Crystal structure of a dimeric prxq from sulfolobus tokodaii

Structure:

Peroxiredoxin. Chain: a. Engineered: yes

Source:

Sulfolobus tokodaii. Organism_taxid: 273063. Strain: dsm 16993 / jcm 10545 / nbrc 100140 / 7. Gene: bcp4, stk_17850. Expressed in: escherichia coli. Expression_system_taxid: 469008.

Resolution:

1.40Å R-factor: 0.121 R-free: 0.149

Authors:

A.Perkins,M.C.Gretes,P.A.Karplus

Key ref:

A.Perkins et al. (2012). Mapping the active site helix-to-strand conversion of CxxxxC peroxiredoxin Q enzymes. Biochemistry, 51, 7638-7650. PubMed id: 22928725

Date:

11-Jul-12 Release date: 24-Oct-12

Protein chain

F9VNL8  (F9VNL8_SULTO) -  Peroxiredoxin from Sulfurisphaera tokodaii (strain DSM 16993 / JCM 10545 / NBRC 100140 / 7)

Seq: 155 a.a.

Struc: 151 a.a.

Enzyme reactions

• Enzyme class: E.C.1.11.1.15 - Transferred entry: 1.11.1.24, 1.11.1.25, 1.11.1.26, 1.11.1.27, 1.11.1.28
• Pathway: Peroxiredoxin
• Reaction: 2 R'-SH + ROOH = R'-S-S-R' + H₂O + ROH

Molecule diagrams generated from .mol files obtained from the KEGG ftp site

reference

Biochemistry 51:7638-7650 (2012)

PubMed id: 22928725

Mapping the active site helix-to-strand conversion of CxxxxC peroxiredoxin Q enzymes.
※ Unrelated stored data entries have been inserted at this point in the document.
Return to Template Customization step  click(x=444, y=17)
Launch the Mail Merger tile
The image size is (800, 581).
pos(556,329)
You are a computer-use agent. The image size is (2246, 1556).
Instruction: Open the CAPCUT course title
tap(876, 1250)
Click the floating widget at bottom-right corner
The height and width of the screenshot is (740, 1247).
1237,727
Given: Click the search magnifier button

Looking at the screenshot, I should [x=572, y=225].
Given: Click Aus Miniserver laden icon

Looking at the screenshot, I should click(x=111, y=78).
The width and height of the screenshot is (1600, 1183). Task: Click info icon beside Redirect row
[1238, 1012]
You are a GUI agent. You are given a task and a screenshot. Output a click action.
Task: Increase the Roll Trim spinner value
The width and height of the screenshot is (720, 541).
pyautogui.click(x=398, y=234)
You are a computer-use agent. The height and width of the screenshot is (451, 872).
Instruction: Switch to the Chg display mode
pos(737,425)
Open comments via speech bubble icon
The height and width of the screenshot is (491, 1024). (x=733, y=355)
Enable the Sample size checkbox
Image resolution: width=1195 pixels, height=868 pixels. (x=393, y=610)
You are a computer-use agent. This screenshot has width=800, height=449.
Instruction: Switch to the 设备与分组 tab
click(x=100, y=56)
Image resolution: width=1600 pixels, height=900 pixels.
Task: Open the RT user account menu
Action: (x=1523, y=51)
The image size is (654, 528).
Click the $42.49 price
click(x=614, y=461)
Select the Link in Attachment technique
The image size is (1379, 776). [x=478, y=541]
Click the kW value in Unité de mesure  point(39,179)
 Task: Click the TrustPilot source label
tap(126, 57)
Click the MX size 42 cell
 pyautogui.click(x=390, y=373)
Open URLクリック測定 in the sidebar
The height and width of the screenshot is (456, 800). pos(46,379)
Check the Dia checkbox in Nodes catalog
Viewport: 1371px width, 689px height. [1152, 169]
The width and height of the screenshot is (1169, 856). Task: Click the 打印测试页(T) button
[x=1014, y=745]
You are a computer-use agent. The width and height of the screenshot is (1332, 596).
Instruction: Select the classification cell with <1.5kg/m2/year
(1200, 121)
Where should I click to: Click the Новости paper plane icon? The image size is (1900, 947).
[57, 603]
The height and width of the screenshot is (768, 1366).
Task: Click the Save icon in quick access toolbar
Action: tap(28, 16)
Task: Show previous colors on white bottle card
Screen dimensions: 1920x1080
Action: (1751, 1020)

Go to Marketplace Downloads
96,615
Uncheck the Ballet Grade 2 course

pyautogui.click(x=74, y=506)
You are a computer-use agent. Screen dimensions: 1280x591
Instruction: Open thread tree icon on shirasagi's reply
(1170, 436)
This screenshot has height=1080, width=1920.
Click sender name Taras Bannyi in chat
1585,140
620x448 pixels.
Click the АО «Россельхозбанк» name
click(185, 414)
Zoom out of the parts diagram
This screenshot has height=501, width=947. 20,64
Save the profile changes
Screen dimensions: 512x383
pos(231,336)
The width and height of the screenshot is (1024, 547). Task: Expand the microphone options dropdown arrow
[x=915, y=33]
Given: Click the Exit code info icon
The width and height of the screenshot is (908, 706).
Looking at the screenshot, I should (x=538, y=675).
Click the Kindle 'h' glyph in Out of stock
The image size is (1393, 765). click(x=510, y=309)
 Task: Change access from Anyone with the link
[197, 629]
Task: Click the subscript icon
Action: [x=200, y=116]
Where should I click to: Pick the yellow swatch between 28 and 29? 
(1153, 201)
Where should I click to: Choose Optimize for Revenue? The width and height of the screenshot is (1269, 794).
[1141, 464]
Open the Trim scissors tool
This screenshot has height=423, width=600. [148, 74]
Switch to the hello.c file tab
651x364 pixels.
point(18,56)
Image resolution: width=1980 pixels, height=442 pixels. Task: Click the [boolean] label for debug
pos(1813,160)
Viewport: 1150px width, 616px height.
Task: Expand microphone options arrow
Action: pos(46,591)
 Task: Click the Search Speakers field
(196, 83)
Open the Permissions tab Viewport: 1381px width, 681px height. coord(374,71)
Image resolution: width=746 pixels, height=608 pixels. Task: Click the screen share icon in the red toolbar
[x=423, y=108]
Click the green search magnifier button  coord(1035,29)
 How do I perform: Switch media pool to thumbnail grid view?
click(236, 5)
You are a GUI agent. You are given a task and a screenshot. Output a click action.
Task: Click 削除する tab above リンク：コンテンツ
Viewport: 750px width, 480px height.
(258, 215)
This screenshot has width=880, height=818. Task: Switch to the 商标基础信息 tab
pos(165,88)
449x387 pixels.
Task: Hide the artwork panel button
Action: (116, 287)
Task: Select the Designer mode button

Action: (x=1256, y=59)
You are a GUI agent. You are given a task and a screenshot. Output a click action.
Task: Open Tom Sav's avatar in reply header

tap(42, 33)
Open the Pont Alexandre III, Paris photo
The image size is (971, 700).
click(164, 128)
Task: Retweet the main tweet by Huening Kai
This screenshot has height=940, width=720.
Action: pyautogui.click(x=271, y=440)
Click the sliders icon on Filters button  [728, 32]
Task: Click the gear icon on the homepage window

A.Perkins, M.C.Gretes, K.J.Nelson, L.B.Poole, P.A.Karplus.

ABSTRACT

Peroxiredoxins (Prx) make up a family of enzymes that reduce peroxides using a peroxidatic cysteine residue; among these, members of the PrxQ subfamily are proposed to be the most ancestral-like yet are among the least characterized. In many PrxQ enzymes, a second "resolving" cysteine is located five residues downstream from the peroxidatic Cys, and these residues form a disulfide during the catalytic cycle. Here, we describe three hyperthermophilic PrxQ crystal structures originally determined by the RIKEN structural genomics group. We reprocessed the diffraction data and conducted further refinement to yield models with R(free) values lowered by 2.3-7.2% and resolution extended by 0.2-0.3 Å, making one, at 1.4 Å, one of the best resolved peroxiredoxins to date. Comparisons of two matched thiol and disulfide forms reveal that the active site conformational change required for disulfide formation involves a transition of ∼20 residues from a pair of α-helices to a β-hairpin and 3(10)-helix. Each conformation has ∼10 residues with a high level of disorder providing slack that allows the dramatic shift, and the two conformations are anchored to the protein core by distinct nonpolar side chains that fill three hydrophobic pockets. Sequence conservation patterns confirm the importance of these and a few additional residues for function. From a broader perspective, this study raises the provocative question of how to make use of the valuable information in the Protein Data Bank generated by structural genomics projects but not described in the literature, perhaps remaining unrecognized and certainly underutilized.